[Rows showing where targets appear]

◇ ◇ ◇ ◇

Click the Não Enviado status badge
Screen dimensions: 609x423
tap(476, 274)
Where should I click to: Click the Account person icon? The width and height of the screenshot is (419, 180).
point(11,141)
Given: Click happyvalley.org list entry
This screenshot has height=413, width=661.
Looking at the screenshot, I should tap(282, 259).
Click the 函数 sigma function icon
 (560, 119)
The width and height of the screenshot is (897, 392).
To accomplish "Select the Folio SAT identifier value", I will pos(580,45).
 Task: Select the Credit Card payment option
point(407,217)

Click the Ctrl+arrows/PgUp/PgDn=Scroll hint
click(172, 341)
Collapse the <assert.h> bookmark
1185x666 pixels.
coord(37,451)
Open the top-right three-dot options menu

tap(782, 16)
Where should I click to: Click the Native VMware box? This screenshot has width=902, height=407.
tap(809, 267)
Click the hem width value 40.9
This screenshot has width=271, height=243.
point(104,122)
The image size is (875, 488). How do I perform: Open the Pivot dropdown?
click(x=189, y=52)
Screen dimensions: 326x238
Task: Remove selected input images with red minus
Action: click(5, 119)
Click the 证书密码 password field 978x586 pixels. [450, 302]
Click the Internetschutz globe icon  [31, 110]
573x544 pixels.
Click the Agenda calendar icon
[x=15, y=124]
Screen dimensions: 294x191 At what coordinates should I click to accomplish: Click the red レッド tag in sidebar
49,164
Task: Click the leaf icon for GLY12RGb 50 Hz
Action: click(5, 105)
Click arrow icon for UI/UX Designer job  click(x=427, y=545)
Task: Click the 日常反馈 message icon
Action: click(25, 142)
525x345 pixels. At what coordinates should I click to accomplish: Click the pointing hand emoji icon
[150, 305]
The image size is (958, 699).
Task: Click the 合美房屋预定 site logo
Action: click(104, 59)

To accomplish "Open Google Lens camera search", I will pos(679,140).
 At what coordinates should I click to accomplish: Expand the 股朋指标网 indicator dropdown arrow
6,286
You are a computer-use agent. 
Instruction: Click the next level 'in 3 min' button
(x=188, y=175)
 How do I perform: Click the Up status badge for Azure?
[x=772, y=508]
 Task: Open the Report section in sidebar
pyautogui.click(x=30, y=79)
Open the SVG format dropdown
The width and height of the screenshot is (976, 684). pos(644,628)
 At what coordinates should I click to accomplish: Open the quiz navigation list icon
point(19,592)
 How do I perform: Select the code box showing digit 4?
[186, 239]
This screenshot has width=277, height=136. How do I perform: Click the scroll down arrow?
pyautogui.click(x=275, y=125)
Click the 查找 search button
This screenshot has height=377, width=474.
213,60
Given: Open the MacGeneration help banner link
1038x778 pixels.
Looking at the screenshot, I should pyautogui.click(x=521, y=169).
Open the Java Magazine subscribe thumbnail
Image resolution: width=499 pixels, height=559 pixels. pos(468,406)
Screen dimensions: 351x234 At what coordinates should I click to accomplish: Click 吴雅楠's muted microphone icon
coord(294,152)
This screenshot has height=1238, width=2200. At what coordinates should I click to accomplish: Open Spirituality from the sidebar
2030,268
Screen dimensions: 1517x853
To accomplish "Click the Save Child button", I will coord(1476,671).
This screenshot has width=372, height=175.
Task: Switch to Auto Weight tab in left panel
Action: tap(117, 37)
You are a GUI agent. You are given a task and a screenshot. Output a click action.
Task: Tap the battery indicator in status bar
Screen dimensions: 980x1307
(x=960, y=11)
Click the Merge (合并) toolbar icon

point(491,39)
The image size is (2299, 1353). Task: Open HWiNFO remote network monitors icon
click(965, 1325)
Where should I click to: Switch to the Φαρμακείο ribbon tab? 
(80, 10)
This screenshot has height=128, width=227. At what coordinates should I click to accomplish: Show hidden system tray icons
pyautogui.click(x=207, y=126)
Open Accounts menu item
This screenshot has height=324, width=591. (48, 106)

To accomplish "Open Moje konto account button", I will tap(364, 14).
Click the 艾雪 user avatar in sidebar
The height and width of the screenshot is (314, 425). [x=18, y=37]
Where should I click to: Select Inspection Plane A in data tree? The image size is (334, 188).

◇ ◇ ◇ ◇

§ **Problem to work on**: Begin at the line that has "I will pos(679,140)." and stop after the line that has "pyautogui.click(x=30, y=79)". Reproduce those entries with their requests, shifting every coordinate in the answers up by 80.

§ **Exercise answer**:
To accomplish "Open Google Lens camera search", I will pos(759,220).
 At what coordinates should I click to accomplish: Expand the 股朋指标网 indicator dropdown arrow
86,366
You are a computer-use agent. 
Instruction: Click the next level 'in 3 min' button
(x=268, y=255)
 How do I perform: Click the Up status badge for Azure?
[x=852, y=588]
 Task: Open the Report section in sidebar
pyautogui.click(x=110, y=159)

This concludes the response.